Google enters race for nuclear fusion technology - Jerry2
https://www.theguardian.com/environment/2017/jul/25/google-enters-race-for-nuclear-fusion-technology
======
omarforgotpwd
Google is a funny company. Almost all of the company's revenue comes from it's
core advertising products -- well over 90%, last I heard. Someone analyzing
things impartially might say that this core business that Google pioneered is
increasingly under threat from alternatives like Facebook (which has much more
personal info than Google) and Oath (AOL + Yahoo). In fact long term I could
see digital advertising becoming much more commoditized.

Despite this Google trades at an earnings multiple of 32 because they've done
some masterful PR work in positioning Google not just as an advertising
company but as the greatest innovators in the world. Self drivings cars?

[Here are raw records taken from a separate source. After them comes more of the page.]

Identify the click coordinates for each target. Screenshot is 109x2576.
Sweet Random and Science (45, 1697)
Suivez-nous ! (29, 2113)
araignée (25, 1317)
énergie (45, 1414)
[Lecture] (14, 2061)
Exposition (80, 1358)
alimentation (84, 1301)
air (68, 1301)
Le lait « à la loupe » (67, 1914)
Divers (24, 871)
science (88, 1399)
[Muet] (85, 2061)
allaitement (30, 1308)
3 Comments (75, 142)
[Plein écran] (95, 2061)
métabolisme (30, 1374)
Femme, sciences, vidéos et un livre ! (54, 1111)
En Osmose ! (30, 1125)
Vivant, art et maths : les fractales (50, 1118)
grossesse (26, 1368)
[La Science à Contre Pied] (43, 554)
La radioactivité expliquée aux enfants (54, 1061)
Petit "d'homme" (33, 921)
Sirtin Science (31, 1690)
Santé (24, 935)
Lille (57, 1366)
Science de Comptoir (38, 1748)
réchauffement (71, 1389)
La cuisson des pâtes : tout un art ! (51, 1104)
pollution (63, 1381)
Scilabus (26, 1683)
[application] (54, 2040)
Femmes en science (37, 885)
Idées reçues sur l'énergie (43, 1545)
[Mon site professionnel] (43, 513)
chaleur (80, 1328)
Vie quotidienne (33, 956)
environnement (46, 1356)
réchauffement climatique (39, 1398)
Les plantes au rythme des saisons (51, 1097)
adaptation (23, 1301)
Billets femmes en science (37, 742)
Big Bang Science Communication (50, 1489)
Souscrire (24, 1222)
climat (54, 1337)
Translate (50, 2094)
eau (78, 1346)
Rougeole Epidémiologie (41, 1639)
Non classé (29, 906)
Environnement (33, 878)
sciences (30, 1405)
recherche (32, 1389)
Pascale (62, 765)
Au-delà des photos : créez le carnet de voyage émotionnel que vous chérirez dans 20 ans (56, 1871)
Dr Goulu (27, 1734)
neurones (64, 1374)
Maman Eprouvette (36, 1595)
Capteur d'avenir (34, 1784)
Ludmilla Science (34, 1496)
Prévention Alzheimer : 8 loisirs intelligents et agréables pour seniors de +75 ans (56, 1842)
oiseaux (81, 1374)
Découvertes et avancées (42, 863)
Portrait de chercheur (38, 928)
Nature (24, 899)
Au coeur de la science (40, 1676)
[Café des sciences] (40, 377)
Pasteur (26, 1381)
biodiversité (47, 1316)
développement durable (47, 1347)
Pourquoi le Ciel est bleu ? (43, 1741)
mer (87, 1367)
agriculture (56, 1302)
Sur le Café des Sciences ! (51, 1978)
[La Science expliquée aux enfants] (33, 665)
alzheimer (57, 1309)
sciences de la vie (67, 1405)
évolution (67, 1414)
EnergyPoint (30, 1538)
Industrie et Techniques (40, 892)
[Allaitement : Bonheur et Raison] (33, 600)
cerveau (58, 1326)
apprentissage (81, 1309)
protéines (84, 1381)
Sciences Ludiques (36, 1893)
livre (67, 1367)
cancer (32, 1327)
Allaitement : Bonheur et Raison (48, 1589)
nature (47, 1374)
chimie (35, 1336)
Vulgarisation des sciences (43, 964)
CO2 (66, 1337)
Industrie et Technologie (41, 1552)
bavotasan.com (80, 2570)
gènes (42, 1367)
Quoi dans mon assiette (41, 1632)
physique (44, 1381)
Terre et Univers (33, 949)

Drones? Nuclear Fusion? Google wants us to believe they will pioneer it all,
and they have more or less succeeded.

Of course Google clearly has amazing potential. A web index is tremendously
valuable when you're trying to build AI, and their work in the field so far
has already been amazing. But still, all of these amazing R&D projects they do
are funded entirely 100% by their core advertising business. Should any
problems arise with their golden goose before they are able to successfully
productize some other technology that will help diversify their revenue
stream, everything else will be under threat because ultimately the entire
business is funded by advertising today.